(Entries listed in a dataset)
--------

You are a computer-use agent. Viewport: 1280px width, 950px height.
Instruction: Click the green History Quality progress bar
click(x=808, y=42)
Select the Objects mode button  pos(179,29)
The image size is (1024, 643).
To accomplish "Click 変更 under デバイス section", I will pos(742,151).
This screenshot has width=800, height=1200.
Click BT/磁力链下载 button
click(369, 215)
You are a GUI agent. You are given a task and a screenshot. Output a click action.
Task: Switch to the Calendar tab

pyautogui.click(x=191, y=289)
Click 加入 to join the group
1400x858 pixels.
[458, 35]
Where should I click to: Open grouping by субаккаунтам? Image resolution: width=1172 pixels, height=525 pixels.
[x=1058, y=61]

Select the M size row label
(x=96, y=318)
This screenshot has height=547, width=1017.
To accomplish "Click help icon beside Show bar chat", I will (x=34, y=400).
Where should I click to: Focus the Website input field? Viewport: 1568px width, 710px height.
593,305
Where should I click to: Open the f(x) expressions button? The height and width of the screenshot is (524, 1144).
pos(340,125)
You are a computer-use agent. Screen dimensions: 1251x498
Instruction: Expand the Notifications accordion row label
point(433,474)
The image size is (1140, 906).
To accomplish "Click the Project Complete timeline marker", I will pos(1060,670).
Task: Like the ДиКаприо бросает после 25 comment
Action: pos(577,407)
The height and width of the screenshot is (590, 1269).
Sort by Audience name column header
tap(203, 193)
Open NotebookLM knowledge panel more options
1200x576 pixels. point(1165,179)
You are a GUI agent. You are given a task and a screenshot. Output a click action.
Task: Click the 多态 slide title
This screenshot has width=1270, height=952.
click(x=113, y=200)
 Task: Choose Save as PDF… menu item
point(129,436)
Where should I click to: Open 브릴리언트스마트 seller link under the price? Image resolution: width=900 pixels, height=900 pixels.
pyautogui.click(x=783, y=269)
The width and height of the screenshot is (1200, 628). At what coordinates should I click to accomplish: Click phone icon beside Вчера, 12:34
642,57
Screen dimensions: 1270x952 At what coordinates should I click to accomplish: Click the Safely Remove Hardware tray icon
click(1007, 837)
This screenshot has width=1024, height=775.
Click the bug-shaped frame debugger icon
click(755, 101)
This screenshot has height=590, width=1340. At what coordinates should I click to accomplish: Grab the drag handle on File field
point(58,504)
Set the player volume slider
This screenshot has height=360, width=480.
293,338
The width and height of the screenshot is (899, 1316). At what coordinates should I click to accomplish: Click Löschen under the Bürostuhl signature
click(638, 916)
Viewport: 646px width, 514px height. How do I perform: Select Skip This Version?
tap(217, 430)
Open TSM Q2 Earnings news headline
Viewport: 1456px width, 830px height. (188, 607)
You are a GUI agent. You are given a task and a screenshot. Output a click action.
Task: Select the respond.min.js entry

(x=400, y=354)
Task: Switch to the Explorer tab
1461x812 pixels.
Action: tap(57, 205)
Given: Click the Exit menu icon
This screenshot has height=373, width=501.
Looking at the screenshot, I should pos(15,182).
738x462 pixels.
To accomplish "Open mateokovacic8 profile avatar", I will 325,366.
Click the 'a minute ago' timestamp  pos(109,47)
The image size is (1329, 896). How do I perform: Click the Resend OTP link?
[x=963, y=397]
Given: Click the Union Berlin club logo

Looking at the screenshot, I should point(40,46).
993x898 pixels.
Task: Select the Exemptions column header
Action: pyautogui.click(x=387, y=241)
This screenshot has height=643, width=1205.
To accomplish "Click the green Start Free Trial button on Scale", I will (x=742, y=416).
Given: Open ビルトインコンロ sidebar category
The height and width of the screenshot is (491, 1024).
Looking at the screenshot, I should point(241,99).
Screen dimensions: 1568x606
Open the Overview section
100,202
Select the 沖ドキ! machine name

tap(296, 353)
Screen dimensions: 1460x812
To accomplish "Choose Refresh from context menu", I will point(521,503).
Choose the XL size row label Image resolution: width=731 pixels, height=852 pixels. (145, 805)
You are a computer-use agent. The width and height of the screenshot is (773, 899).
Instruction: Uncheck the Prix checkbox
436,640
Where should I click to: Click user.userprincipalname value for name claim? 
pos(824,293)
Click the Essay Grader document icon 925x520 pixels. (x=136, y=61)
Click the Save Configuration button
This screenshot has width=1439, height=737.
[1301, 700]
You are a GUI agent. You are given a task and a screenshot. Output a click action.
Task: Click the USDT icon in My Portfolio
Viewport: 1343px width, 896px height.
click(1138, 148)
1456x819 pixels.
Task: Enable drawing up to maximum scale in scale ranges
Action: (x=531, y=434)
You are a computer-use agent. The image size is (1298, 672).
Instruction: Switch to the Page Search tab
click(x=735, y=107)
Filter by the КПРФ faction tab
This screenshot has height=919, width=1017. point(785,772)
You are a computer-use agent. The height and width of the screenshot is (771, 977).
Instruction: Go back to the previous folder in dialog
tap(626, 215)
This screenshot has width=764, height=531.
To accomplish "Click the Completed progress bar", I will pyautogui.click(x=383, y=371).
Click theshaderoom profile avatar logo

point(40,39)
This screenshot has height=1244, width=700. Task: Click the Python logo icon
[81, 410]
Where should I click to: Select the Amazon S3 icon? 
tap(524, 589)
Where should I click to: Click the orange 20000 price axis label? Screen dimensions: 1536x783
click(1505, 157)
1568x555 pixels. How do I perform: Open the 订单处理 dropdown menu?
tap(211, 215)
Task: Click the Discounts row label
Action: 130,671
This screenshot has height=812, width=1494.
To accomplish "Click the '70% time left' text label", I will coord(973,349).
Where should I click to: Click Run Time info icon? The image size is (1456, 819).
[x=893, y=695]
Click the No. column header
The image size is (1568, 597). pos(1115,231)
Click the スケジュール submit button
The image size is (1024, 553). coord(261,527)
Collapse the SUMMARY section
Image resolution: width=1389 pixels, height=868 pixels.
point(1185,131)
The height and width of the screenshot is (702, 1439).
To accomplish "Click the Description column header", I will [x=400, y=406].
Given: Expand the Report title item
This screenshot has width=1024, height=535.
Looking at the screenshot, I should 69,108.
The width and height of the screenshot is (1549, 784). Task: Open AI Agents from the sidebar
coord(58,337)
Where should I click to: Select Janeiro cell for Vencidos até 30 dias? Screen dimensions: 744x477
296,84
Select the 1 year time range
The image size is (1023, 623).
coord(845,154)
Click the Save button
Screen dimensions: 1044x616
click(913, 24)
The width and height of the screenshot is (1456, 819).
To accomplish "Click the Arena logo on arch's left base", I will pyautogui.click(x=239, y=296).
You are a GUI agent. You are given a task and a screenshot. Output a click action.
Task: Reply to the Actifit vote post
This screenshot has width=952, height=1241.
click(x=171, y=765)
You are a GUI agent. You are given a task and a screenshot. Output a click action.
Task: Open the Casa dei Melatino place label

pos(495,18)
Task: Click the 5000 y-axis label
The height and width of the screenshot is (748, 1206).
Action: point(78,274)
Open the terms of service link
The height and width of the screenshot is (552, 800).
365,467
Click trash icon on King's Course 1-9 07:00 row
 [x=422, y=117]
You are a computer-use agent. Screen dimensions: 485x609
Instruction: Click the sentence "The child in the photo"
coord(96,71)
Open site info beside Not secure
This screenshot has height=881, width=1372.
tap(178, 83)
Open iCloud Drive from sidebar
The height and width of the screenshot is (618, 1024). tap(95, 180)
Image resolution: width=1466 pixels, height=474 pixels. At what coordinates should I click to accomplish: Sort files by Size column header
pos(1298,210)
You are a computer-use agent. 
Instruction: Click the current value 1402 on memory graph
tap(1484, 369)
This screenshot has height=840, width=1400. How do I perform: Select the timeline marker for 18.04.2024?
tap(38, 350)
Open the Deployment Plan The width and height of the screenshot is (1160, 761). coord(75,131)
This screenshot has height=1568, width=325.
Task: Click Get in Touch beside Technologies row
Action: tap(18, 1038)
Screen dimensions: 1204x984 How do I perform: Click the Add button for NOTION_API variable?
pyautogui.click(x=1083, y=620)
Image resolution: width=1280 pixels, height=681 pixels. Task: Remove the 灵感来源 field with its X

--------

» **EXERCISE AIM**:
Convert the lines from the one containing "This screenshot has height=590, width=1340." through the one containing "I will 325,366." into a Markdown table with the columns Row and Line, skipping any blank lines. Include only that span, both ends included.

» **EXERCISE ANSWER**:
| Row | Line |
|---|---|
| 1 | This screenshot has height=590, width=1340. At what coordinates should I click to accomplish: Grab the drag handle on File field |
| 2 | point(58,504) |
| 3 | Set the player volume slider |
| 4 | This screenshot has height=360, width=480. |
| 5 | 293,338 |
| 6 | The width and height of the screenshot is (899, 1316). At what coordinates should I click to accomplish: Click Löschen under the Bürostuhl signature |
| 7 | click(638, 916) |
| 8 | Viewport: 646px width, 514px height. How do I perform: Select Skip This Version? |
| 9 | tap(217, 430) |
| 10 | Open TSM Q2 Earnings news headline |
| 11 | Viewport: 1456px width, 830px height. (188, 607) |
| 12 | You are a GUI agent. You are given a task and a screenshot. Output a click action. |
| 13 | Task: Select the respond.min.js entry |
| 14 | (x=400, y=354) |
| 15 | Task: Switch to the Explorer tab |
| 16 | 1461x812 pixels. |
| 17 | Action: tap(57, 205) |
| 18 | Given: Click the Exit menu icon |
| 19 | This screenshot has height=373, width=501. |
| 20 | Looking at the screenshot, I should pos(15,182). |
| 21 | 738x462 pixels. |
| 22 | To accomplish "Open mateokovacic8 profile avatar", I will 325,366. |